◆ **AIM**
Copy all of the items below, swapping each "screenshot" for "screen capture" and keeping every other word the same. Omit the pictures.

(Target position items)
◆ ◆ ◆ ◆ ◆ ◆ ◆
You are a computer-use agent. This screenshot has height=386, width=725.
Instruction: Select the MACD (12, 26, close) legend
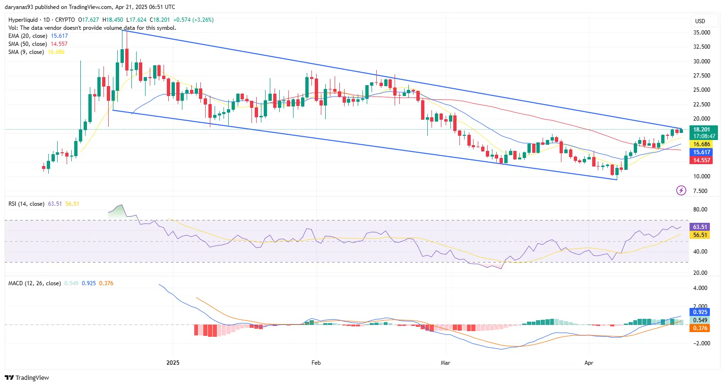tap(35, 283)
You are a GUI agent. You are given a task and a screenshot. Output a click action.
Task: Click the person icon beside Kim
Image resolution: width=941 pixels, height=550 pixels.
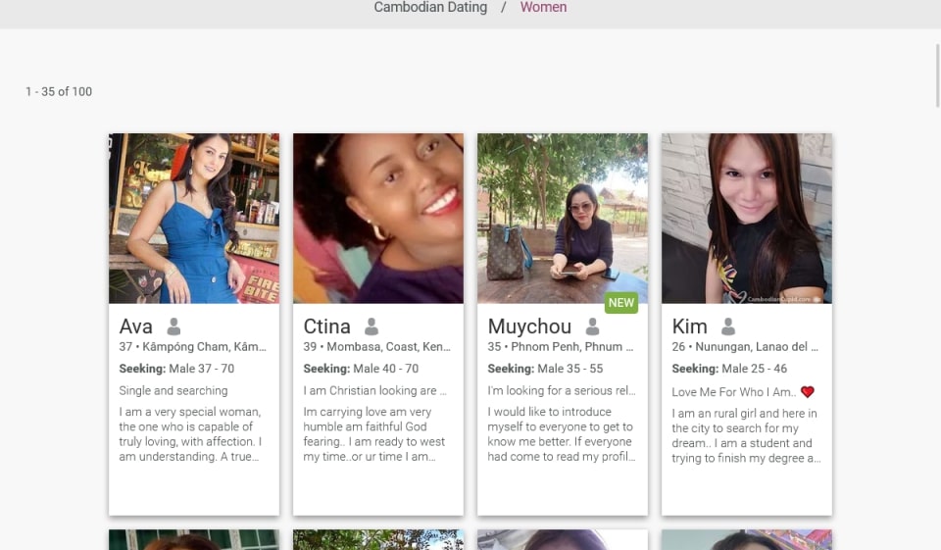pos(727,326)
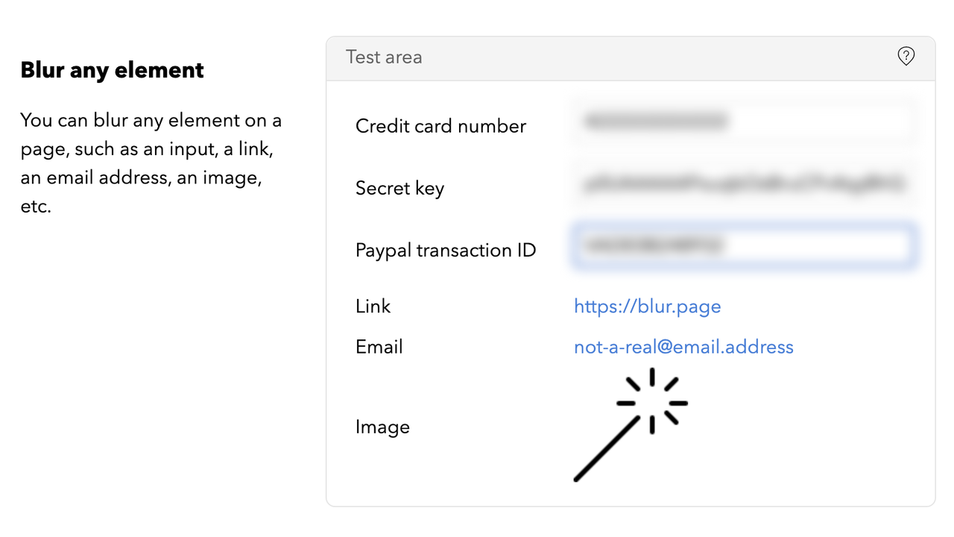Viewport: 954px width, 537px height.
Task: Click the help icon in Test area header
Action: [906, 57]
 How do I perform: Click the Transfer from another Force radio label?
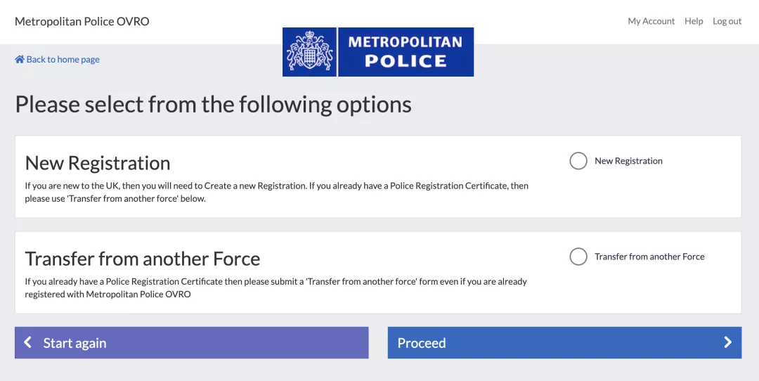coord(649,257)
◆ ◆ ◆ ◆ ◆ ◆ ◆
◆ **PROBLEM SOLUTION**
You are a computer-use agent. This screen capture has height=386, width=725.
Instruction: Select the MACD (12, 26, close) legend
tap(35, 283)
You are a GUI agent. You are given a task and a screen capture. Output a click action.
Task: Click the person icon beside Kim
Image resolution: width=941 pixels, height=550 pixels.
pos(727,326)
Viewport: 954px width, 537px height.
Task: Click the help icon in Test area header
Action: [906, 57]
 How do I perform: Click the Transfer from another Force radio label?
coord(649,257)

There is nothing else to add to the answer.